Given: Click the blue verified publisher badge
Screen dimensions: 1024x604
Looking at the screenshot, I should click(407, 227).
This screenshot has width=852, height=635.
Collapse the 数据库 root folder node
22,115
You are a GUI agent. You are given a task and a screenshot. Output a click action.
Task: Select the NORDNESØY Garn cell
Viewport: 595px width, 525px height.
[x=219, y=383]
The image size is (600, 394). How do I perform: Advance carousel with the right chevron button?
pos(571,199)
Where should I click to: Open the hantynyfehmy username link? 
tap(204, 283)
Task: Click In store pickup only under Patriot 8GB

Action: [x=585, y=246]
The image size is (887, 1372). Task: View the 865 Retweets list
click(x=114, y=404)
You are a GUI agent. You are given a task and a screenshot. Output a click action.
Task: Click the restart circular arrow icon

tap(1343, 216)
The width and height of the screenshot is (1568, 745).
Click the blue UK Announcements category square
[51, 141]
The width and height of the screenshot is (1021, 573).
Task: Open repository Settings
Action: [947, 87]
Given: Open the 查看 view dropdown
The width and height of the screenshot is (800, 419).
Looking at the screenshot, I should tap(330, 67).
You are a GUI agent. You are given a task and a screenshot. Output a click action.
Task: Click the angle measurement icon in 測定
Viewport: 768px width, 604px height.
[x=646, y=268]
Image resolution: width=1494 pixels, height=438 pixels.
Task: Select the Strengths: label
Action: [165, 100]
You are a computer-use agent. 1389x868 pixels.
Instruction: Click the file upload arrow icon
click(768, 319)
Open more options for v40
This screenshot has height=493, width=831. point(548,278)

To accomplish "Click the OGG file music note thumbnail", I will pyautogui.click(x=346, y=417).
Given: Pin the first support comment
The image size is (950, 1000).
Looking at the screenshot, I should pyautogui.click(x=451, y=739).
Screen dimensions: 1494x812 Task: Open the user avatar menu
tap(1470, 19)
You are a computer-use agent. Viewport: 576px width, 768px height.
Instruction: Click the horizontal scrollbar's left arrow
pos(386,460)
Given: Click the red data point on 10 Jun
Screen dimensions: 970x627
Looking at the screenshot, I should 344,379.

========

§ **Given task**:
Reproduce every line of the listing above verbatim, from the first line to the last.

§ **Task output**:
Given: Click the blue verified publisher badge
Screen dimensions: 1024x604
Looking at the screenshot, I should click(407, 227).
This screenshot has width=852, height=635.
Collapse the 数据库 root folder node
22,115
You are a GUI agent. You are given a task and a screenshot. Output a click action.
Task: Select the NORDNESØY Garn cell
Viewport: 595px width, 525px height.
[x=219, y=383]
The image size is (600, 394). How do I perform: Advance carousel with the right chevron button?
pos(571,199)
Where should I click to: Open the hantynyfehmy username link? 
tap(204, 283)
Task: Click In store pickup only under Patriot 8GB

Action: [x=585, y=246]
The image size is (887, 1372). Task: View the 865 Retweets list
click(x=114, y=404)
You are a GUI agent. You are given a task and a screenshot. Output a click action.
Task: Click the restart circular arrow icon

tap(1343, 216)
The width and height of the screenshot is (1568, 745).
Click the blue UK Announcements category square
[51, 141]
The width and height of the screenshot is (1021, 573).
Task: Open repository Settings
Action: [947, 87]
Given: Open the 查看 view dropdown
The width and height of the screenshot is (800, 419).
Looking at the screenshot, I should tap(330, 67).
You are a GUI agent. You are given a task and a screenshot. Output a click action.
Task: Click the angle measurement icon in 測定
Viewport: 768px width, 604px height.
[x=646, y=268]
Image resolution: width=1494 pixels, height=438 pixels.
Task: Select the Strengths: label
Action: [165, 100]
You are a computer-use agent. 1389x868 pixels.
Instruction: Click the file upload arrow icon
click(768, 319)
Open more options for v40
This screenshot has height=493, width=831. point(548,278)

To accomplish "Click the OGG file music note thumbnail", I will pyautogui.click(x=346, y=417).
Given: Pin the first support comment
The image size is (950, 1000).
Looking at the screenshot, I should pyautogui.click(x=451, y=739).
Screen dimensions: 1494x812 Task: Open the user avatar menu
tap(1470, 19)
You are a computer-use agent. Viewport: 576px width, 768px height.
Instruction: Click the horizontal scrollbar's left arrow
pos(386,460)
Given: Click the red data point on 10 Jun
Screen dimensions: 970x627
Looking at the screenshot, I should 344,379.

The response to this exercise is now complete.